Business Outlook for 2002
Manhattan Associates currently intends to publish in each quarterly earnings release certain expectations for the next quarter and the related fiscal year with respect to future financial performance. The following statements regarding future financial performance are based on current expectations. These statements are forward-looking. Actual results may differ materially, especially in an uncertain economic environment. These statements do not reflect the potential impact of mergers, acquisitions or other business combinations that may be completed after the date of this release.
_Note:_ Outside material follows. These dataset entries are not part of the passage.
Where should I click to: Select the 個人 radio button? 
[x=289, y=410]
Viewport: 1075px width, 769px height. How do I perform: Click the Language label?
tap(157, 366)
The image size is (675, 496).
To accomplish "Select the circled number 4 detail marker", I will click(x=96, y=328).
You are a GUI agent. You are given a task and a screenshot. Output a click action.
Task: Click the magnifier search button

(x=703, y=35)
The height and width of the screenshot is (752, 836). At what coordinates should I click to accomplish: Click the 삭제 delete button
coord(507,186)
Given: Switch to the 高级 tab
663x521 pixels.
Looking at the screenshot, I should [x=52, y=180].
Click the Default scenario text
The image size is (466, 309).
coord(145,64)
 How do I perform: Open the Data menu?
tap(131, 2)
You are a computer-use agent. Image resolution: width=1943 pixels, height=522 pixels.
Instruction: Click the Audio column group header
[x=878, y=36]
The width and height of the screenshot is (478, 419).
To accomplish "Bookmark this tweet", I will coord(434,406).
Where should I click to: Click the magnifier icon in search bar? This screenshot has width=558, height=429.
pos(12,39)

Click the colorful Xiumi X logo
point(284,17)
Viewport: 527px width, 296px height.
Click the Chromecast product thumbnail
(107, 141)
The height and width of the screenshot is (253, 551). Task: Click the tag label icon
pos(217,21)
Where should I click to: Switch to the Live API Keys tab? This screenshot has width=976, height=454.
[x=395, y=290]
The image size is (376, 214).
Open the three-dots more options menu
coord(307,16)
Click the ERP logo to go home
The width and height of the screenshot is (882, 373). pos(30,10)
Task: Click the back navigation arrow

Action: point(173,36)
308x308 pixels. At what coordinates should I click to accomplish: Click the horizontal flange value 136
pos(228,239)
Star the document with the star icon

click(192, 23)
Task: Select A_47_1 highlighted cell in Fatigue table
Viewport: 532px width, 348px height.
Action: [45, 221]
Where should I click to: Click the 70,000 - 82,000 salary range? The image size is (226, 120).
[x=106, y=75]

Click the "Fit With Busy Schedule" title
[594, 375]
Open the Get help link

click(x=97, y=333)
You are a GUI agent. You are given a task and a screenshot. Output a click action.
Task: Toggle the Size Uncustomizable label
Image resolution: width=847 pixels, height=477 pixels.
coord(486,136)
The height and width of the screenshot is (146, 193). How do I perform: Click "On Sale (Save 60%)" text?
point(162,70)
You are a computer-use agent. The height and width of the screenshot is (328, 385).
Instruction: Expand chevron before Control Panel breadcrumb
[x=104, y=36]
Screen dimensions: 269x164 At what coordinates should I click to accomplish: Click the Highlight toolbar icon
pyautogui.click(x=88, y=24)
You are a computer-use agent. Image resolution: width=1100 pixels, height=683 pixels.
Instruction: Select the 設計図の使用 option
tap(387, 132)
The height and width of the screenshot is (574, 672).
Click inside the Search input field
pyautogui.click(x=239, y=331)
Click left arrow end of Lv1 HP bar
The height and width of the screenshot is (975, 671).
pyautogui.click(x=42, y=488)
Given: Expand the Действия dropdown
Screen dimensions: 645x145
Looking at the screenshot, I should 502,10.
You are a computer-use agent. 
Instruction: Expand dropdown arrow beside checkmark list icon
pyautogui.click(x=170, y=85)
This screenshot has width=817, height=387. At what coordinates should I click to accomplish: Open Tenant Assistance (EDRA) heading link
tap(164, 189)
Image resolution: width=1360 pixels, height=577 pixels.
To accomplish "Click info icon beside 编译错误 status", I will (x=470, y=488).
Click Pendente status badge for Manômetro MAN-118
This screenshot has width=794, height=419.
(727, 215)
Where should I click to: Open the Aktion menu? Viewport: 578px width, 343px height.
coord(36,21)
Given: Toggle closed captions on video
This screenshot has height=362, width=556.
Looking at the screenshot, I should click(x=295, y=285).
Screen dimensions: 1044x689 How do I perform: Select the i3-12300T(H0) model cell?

Manhattan Associates will make its earnings release and published expectations available on its Web site (http://www.manh.com/ ). Beginning September 15, 2002, Manhattan Associates will observe a "Quiet Period" during which Manhattan Associates and its representatives will not comment concerning previously published financial expectations. Prior to the start of the Quiet Period, the public can continue to rely on the expectations published in this Business Outlook section as still being Manhattan Associates` current expectation on matters covered, unless Manhattan Associates publishes a notice stating otherwise. The public should not rely on previously published expectations during the Quiet Period, and Manhattan Associates disclaims any obligation to update any previously published financial expectations during the Quiet Period. The Quiet Period will extend until the date when Manhattan Associates` next quarterly earnings release is published, presently scheduled for the third or fourth week of October 2002.